Page excerpt.
------------
Wednesday, December 30, 2009

a movement

One seemingly crazy person saying things that sound crazy... well he is probably just crazy.

But many people, separated by time and space, saying the same things that may sound a little crazy to other people: that is a movement.

Tuesday, December 22, 2009

Christmas Eve, or "Oh...holy crap"

I took to the snow covered roads in my faded candy apple red Mustang convertible on the morning of Christmas eve with a short but important shopping list. The snow had fallen deep the night before and the roads were only partially navigable, but I was able to slide my way to the local mega-all-purpose retail center of my choice. I turned right out of the driveway of our apartment complex, the rear end of the Mustang sliding to the left, and quickly straightened the steering wheel and let off the gas to correct the slide. It was slow going down Ford road, but enough traffic had passed through to have worn tire ruts in the snow. I made it to the store without accident or difficulty and trudged to the front door after parking in what I thought was a spot in the snow covered lot.

First on the list, a snow shovel. The apartment complex plowed and cleared the snow...in theory. But the snow was still untouched on the walk leading from the front of our apartment to the parking lot when I had left, and that was late in the morning (they were still untouched when I returned after my shopping trip).

Second on the list. Cat litter. Very important. The cat was becoming impatient with the growing mounds of mess in the over-sized litter box. I had the tendency to just pour on more litter rather than scoop out the refuse; I was out of litter and the box was out of space.

Third: Tampons. I was a new husband of seven months and this was not the first time I had picked up some of those at the store.

Fourth: pregnancy tests. Now this item was a first for me. I bought a three pack. As I walked to the checkout lanes I wondered if I could return the Tampons if the pregnancy tests turned out to be the most applicable purchase I had made that day. If memory serves I also bought beer.

The lady at the register looked at my items, looked at me and with a smile asked: "Having a good day?" I returned a weak smile, paid for my items and left.

I used the shovel to clear my path to the front door and the area around my parking spot when I got home. I cleared the litter box.

Oh, and a pregnancy test was used too.

What we got as a result was a single vertical line. We were perplexed and enraged. What does that mean?!?!?

Well, it was a single line...like a minus sign, but vertical instead of horizontal, more like part of a plus sign. This told us nothing. Maybe it was defective. The second of three pregnancy tests was used, to the same result. Were we pregnant???

No, we couldn't be, right? We took the proper precautions. Sure, they are not 100% effective, but that 1% wasn't really going to happen, right?

We decided to try an experiment. We would have someone that we knew was not pregnant pee on the pregnancy test. We did not think it would work right if I tried it. But fortunately for us, my wife's sister was coming over to our apartment before we left for Christmas Eve Mass. When she arrived we explained our predicament and she obliged our request to pee on the pregnancy test. What happened next was not encouraging at all.
------------
Supplied material.
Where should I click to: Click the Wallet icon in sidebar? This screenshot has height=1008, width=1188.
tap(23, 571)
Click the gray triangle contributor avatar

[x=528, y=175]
------------
Exercise set.
a: In the Christmas Eve blog post, what was second on the shopping list?
b: Say whether each statement agrees with the Christmas Eve blog post, answering yes or no and quoting the deciding words:
(i) The car driven to the store was a red Mustang convertible.
(ii) The pregnancy tests were bought as a two pack.
(iii) The walk from the apartment to the parking lot had been cleared by the time the shopping trip was over.
c: Extend the Christmas Eve blog post from where it stops.

Responses to the exercise.
a: Cat litter.

b:
(i) Yes: "my faded candy apple red Mustang convertible"
(ii) No: "I bought a three pack."
(iii) No: "they were still untouched when I returned after my shopping trip"

c:
She got a negative sign. A real one. One that was horizontal, not vertical like my wife's was.

Were we pregnant? Couldn't be. My wife's sister-the wonderful, supportive sister she is-volunteered to go get one of the fancy, fool proof tests that actually says "pregnant" or "not pregnant". Me being a tightwad had bought the cheap, store brand ones. That was the problem, we were not pregnant. The cheap tests were defective. The expensive tests would be more accurate.

But no, the expensive ones that could have said "not pregnant" ended up saying "pregnant".

There we were, a young newly married couple without gainful employment or insurance, trying to digest this situation. To make the situation more excruciating, we then had to go sit through Christmas Eve Mass, trying to keep our composure while thoughts of our impending future danced in our heads. And once Catholic Christmas Eve mass concluded, since we are of "mixed" denominational background, we got to sit uncomfortably through yet another hour of church thinking about babies and our future as parents while all around us a protestant service crept through the little town of Bethlehem, the silent night, the manger, shepherds and the wise men. Thoughts of the young pregnant mother of Jesus giving birth alone in a cave or barn or whatever it was did not help. My wife cried. I tried to keep my composure.

With every day, every little event, the fact of my wife being pregnant became incrementally more real to me. Telling our parents, telling friends and co-workers, shopping for baby things and preparing the baby's room all brought me a little closer to accepting the fact that I was going to be a father.

But no one thing made the fact more real to me than seeing our first daughter enter the world, screaming angrily at being torn from her happy-snug womb. In honor of when we first learned of her existence we gave her the middle name Noelle. We had narrowed down the first name to either Miriam or Sylvie. But when she emerged she did not look like a Miriam, rather, more like a Sylvie, and so her name was decided on. (Coincidentally, Sylvie is of French origin, roughly equivalent to "woods". So quite unintentionally we named our daughter-loosely translated-Christmas Trees).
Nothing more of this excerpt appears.